The following pygander script is equivalent.

import pygander as pg
import pandas as pd


df = pd.DataFrame(...)

# make a z_score_of_a column in df using pygander
@pg.ctransf(df)
def z_score_of_a(a):
    return (a - a.mean()) / a.std()

Both scripts are equally verbose, but as the number of column references increases, ctransf becomes a more efficient means of creating column transforms. In addition to reducing at least 5-6 characters per column reference (df[' and ']), the decorator-and-function syntax is also easier to read.

If your dataframe has column names that aren't "identifiers" and can't be listed as function parameters (leading digits, spaces, symbols, etc.), pygander offers pg.norm_colnames a convenient and robust in-place column renaming function.

>>> df.columns
Index['  0123 aBC', ' /// e', 'Normal Name']
>>> pg.norm_colnames(df)
>>> df.columns
Index['_0123_abc', '_e', 'normal_name']
>>> pg.rowlogic(df)
... def new_col(_0123_abc, _e, normal_name):
...    ... # now you can use the column names as identifiers

Grouper

The Grouper class provides a convenient means of selecting certain dataframe splits or column sets. Take the following dataframes:

k = 100
df = pd.DataFrame()
df['rowid'] = list(range(k))
df['a'] = choices([1, 2, 3], k=k)
df['b'] = choices(['e','ee','eee'], k=k)
df['c'] = choices([1, 2, 3, 4, 5, 6], k=k)
df['target'] = choices([0, 1], k=k)

train=df.head(k//4)
val = df.head(k//2).tail(k//4)
test=df.tail(k//2).drop('target', axis=1)

To create a grouper, identify sets of columns and which dataframes you're interested in.

dfg = pg.Grouper(
     column_groups = {
        'rowid': ['rowid'],
        'x': ['a', 'b', 'c'],
        'y': ['target'],
    },
    train=train,
    test=test,
    val=val
)

You can then call dfg.sel to select and combine certain dataframes and column sets. For example, common phases of the kaggle process include data preparation, where you'll want all feature columns for all splits, without row IDs or target data.

dfg.sel(cg='x')

During training, you'll want feature data and target data for the training set.

dfg.sel(cg=['x', 'y'], df='train')

During validation, you'll want feature data and target data for the validation set.

dfg.sel(cg=['x', 'y'], df='val')

And during competition inference, you'll want the row IDs and the feature data for the test set.

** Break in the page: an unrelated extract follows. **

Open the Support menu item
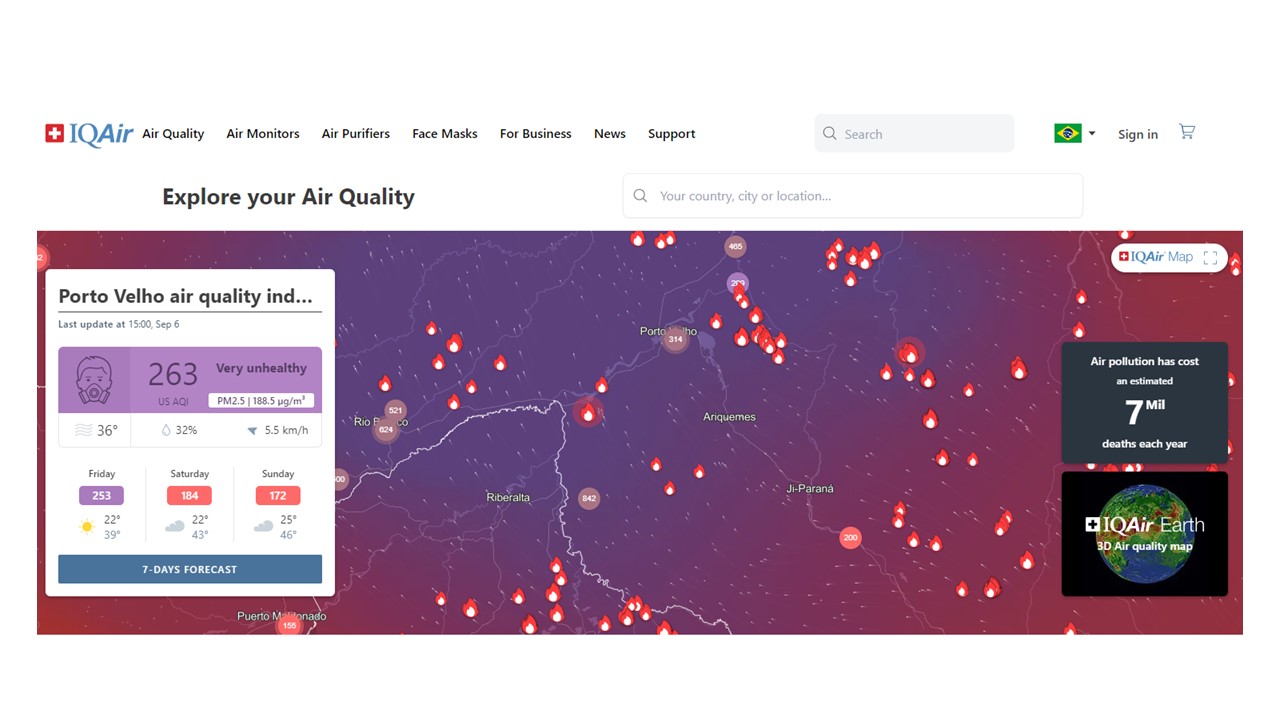This screenshot has width=1280, height=720. click(671, 134)
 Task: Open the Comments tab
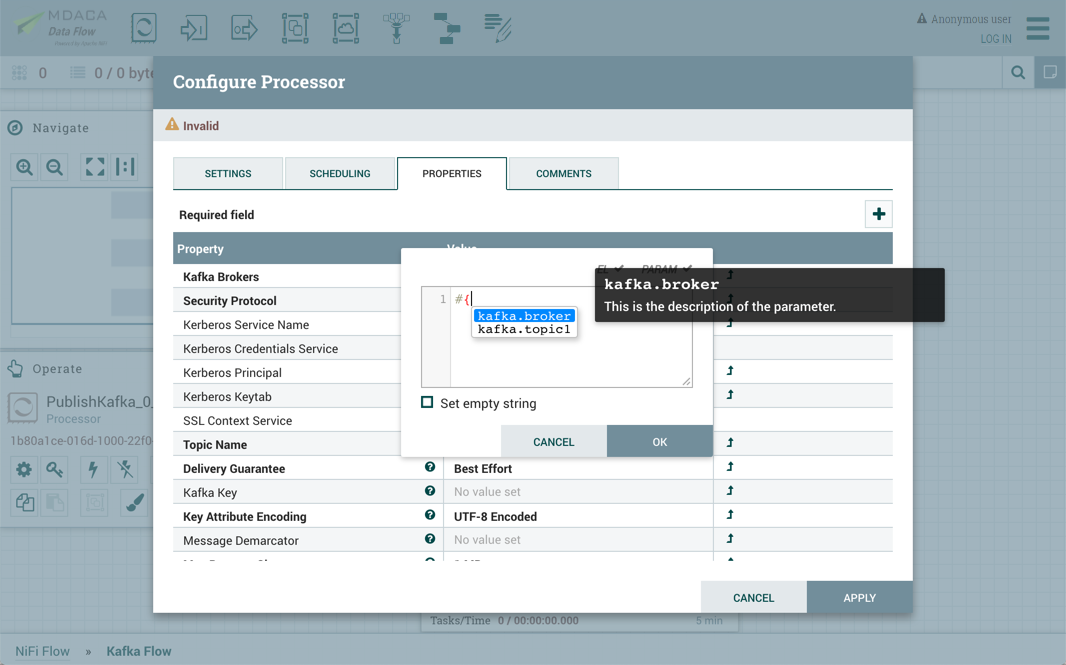pyautogui.click(x=563, y=173)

dfg.sel(cg=['rowid', 'x'], df='test')

If you want to see everything, you can call an empty dfg.sel.

dfg.sel()

Installation

Requirements

Compatibility

Licence

Authors

pygander was written by Elias Jaffe.

pygander's People

Contributors

handcartcactus avatar

Watchers

 avatar

Recommend Projects

  • React photo React

    A declarative, efficient, and flexible JavaScript library for building user interfaces.

  • Vue.js photo Vue.js

    ๐Ÿ–– Vue.js is a progressive, incrementally-adoptable JavaScript framework for building UI on the web.

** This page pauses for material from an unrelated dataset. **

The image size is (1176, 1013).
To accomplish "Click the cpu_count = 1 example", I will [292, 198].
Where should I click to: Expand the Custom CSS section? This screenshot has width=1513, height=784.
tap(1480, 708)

  • Typescript photo Typescript

    TypeScript is a superset of JavaScript that compiles to clean JavaScript output.

  • TensorFlow photo TensorFlow

    An Open Source Machine Learning Framework for Everyone

  • Django photo Django

    The Web framework for perfectionists with deadlines.

  • D3 photo D3

    Bring data to life with SVG, Canvas and HTML. ๐Ÿ“Š๐Ÿ“ˆ๐ŸŽ‰

Recommend Topics

  • javascript

    JavaScript (JS) is a lightweight interpreted programming language with first-class functions.

  • web

    Some thing interesting about web. New door for the world.

  • server

    A server is a program made to process requests and deliver data to clients.

  • Machine learning

    Machine learning is a way of modeling and interpreting data that allows a piece of software to respond intelligently.

  • Game

    Some thing interesting about game, make everyone happy.

Recommend Org

  • Facebook photo Facebook

    We are working to build community through open source technology. NB: members must have two-factor auth.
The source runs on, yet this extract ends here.